Ever since KISS played Glasgow’s SECC Hall 4 back in 2010, I have always been a grateful fan. After all, it was the best part of 20 years between then and their previous concert in Scotland. Well, never in a million years did I think I could take my kids to see the band play our country once again.
Looking back at it now, May 27th was the worst possible day to hold this event. With the disturbingly hot and humid weather as well as the soccer cup finals, the town was heaving and you’d be lucky if you could get transport to and a hotel in Glasgow. Through out the day we were bombarded with tropical rain, thunderstorms and air so thick and it was genuinely hard to breath at points.

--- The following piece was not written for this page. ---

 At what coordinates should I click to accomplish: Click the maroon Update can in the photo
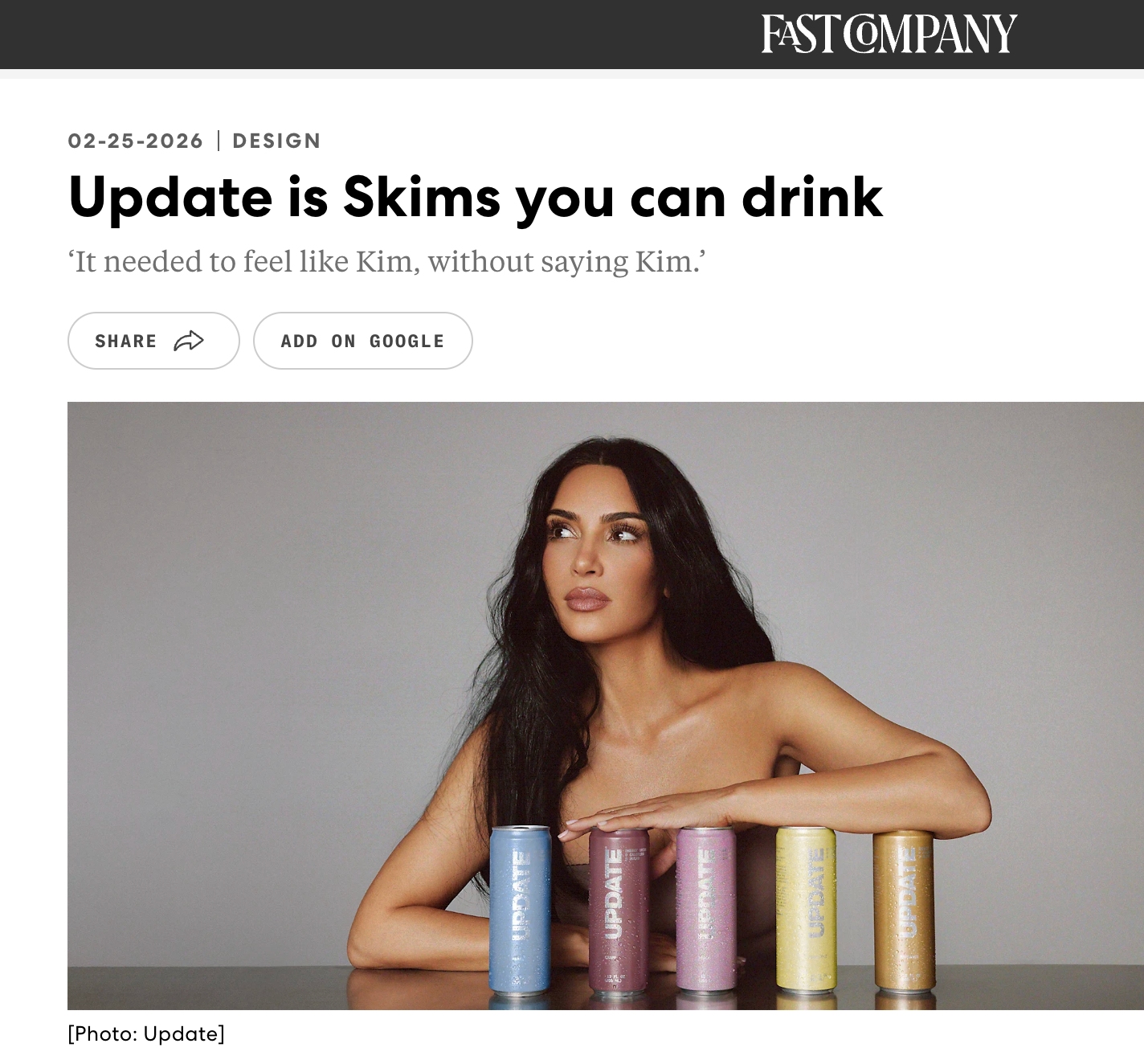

The weather didn’t help us much as we decided that we were going to head down to the front, get a great view of the band and plonked ourselves at the front door three hours ahead of opening time. In those three hours we met some lovely folks, had a great laugh and passed the time quite quickly. We noticed a big step up in security at both the Hydro and the SECC conference centre. Bag searches, pat downs and metal detectors were out in force to combat the paranoia caused by the sad loss of life at Manchester a few nights ago (which KISS paid respect to the dead with a one minute silence). It was all completely justified if I do say so.

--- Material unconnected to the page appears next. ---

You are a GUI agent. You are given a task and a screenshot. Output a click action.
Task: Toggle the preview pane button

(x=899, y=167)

Unfortunately for the crowd, this meant people were stopped, searched and the poor souls with backpacks having to leave the queue to get searched in another building. As much of a pain as it was, it was all completely justified and those who think otherwise just shouldn’t have been let in. After such events, why would you even take a bag with you?! This was not helped by the manor in which they directed us into the venue. You see, those standing get directed to one of four doors scattered around the venue and these doors are suppose to open at the same time giving fans the same chance to get down in front. Typically, the security on our door delayed us by a couple of minutes with most of the front three rows being taken up before we got into the arena. It does make me wonder, if these security people can’t arrange the door openings properly, how are they to combat an emergency situation if one arises?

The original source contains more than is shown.